Это оказывается на удивление крепкая и мускулистая рука – Агата совсем не ожидала, что у старушки столько сил, – а женщина и не думает останавливаться, и Агата просто тащится за ней вперед, к домику в стороне от кладбищенских дорожек, чувствуя себя при этом ужасной дурой. Она уже готова отпустить руку монахини и сдаться, когда та переступает порог домика – а внутри небольшая, почти пустая келья. Растерянная Агата остается снаружи, и женщина, проковыляв к столу, перекидывает ей большой кусок остро пахнущего спеццио – черного хлеба с приправами, а потом достает из сундука и сует Агате в руки синий, плотный, затянутый на руках и ногах комбинезон.
– Надевай, – говорит она.
В комбинезоне Агата утопает, как в громадном бесформенном мешке.
– Хорошо, – удовлетворенно говорит монахиня. – Нечего людей смущать. Теперь ешь.
– Спасибо, – тихо говорит Агата, чувствуя, как рот наполняется слюной. – Простите, что я…

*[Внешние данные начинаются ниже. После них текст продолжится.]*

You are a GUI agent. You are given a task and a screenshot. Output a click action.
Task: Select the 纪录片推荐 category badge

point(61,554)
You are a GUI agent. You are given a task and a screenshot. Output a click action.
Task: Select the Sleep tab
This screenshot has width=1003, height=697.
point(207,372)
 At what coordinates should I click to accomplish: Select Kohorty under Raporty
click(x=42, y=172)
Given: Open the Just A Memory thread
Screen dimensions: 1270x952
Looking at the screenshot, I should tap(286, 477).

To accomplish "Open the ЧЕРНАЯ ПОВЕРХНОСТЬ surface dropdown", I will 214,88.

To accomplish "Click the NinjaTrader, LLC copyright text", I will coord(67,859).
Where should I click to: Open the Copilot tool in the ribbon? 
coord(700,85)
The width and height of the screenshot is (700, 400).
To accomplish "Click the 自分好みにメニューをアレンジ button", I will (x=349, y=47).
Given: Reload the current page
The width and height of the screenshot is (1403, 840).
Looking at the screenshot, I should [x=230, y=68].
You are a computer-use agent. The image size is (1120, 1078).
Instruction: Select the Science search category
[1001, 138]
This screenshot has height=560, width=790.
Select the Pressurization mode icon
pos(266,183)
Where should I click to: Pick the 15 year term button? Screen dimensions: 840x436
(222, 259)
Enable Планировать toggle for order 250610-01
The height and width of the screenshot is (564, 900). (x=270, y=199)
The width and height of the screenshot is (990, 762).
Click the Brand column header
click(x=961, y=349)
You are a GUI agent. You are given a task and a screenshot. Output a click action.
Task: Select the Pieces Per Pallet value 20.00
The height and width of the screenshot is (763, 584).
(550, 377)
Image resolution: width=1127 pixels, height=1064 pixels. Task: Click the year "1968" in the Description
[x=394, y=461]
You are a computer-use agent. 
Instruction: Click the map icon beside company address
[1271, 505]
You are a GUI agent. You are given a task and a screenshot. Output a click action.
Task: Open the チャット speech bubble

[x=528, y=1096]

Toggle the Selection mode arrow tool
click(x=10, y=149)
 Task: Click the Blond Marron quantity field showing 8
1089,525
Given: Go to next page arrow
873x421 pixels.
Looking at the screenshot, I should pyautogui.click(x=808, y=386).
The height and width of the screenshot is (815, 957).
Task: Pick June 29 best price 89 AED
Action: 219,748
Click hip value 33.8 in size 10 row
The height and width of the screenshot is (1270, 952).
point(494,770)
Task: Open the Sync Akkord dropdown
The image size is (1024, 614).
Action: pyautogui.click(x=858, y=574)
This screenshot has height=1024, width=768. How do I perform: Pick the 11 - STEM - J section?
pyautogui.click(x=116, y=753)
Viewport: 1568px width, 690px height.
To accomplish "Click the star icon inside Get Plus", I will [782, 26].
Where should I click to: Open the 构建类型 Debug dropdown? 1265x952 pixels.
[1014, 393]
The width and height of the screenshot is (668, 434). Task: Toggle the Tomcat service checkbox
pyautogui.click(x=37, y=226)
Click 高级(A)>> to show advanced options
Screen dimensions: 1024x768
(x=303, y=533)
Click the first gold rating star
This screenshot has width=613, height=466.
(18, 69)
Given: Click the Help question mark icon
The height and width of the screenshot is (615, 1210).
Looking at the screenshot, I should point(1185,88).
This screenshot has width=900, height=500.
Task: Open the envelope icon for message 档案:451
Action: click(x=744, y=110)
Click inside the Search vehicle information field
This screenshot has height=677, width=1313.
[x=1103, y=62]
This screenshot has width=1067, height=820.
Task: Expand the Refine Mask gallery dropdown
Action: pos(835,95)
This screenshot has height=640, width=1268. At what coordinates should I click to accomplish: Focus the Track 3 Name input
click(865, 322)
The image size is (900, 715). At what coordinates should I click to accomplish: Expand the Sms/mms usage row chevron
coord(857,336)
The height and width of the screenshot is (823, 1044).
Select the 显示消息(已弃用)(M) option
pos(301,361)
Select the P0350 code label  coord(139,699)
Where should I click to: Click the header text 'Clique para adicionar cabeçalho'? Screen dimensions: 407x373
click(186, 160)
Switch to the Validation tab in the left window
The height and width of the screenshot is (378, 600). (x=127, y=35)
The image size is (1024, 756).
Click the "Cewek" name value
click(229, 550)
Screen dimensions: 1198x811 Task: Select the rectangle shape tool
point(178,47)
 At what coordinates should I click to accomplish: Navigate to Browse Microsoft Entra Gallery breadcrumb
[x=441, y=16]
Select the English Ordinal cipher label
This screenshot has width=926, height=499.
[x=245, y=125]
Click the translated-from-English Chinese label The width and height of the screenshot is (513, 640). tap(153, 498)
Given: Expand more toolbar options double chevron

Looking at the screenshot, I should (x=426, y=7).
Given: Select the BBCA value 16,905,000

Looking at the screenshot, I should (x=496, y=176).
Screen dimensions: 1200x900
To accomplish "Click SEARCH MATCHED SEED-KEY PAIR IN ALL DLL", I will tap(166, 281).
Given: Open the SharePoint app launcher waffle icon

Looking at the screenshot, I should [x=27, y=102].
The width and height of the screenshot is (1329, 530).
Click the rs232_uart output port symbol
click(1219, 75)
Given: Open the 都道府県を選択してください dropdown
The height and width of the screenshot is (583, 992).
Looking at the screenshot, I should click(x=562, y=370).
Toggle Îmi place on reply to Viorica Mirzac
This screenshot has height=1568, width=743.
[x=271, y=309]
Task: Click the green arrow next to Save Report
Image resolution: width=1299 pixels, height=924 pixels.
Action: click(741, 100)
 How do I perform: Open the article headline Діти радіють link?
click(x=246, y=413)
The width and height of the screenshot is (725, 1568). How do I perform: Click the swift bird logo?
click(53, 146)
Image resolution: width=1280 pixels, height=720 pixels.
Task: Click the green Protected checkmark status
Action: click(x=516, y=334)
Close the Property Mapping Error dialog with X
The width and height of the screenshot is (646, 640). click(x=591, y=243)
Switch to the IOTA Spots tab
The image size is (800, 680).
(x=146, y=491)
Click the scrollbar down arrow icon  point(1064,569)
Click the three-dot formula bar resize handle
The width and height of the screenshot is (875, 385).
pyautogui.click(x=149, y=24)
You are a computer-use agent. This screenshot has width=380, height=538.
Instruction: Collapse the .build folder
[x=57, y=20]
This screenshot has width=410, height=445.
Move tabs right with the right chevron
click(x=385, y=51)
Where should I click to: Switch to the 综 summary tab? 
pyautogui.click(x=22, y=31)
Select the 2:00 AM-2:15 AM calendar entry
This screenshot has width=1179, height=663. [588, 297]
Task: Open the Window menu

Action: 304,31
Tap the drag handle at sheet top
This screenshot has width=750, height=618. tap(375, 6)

– А теперь слушай меня внимательно, – перебивает ее монахиня и смотрит на Агату так, что у той почти пропадает аппетит. – Уж не знаю, зачем тебя родители сюда притащили и как ты от них сбежала, да только делать тебе тут нечего. Сейчас ты обходишь мой дом, выходишь на аллею с Могилами Чемпионов, идешь по ней прямо, никуда не сворачивая, и попадаешь прямо к лестнице, ведущей на первый этаж. Старой, крутой, узкой лестнице на первый этаж, прямо сквозь второй, не останавливаясь. Что, не знала? Незачем ребенку об этом знать, спустишься – и забудь. Это для нас лестница, не для вас. Давай, уходи, – говорит монахиня, внезапно потеряв к Агате всякий интерес. – На четвертый этаж не переходят. На четвертый этаж возносятся. Да только у тебя кишка тонка.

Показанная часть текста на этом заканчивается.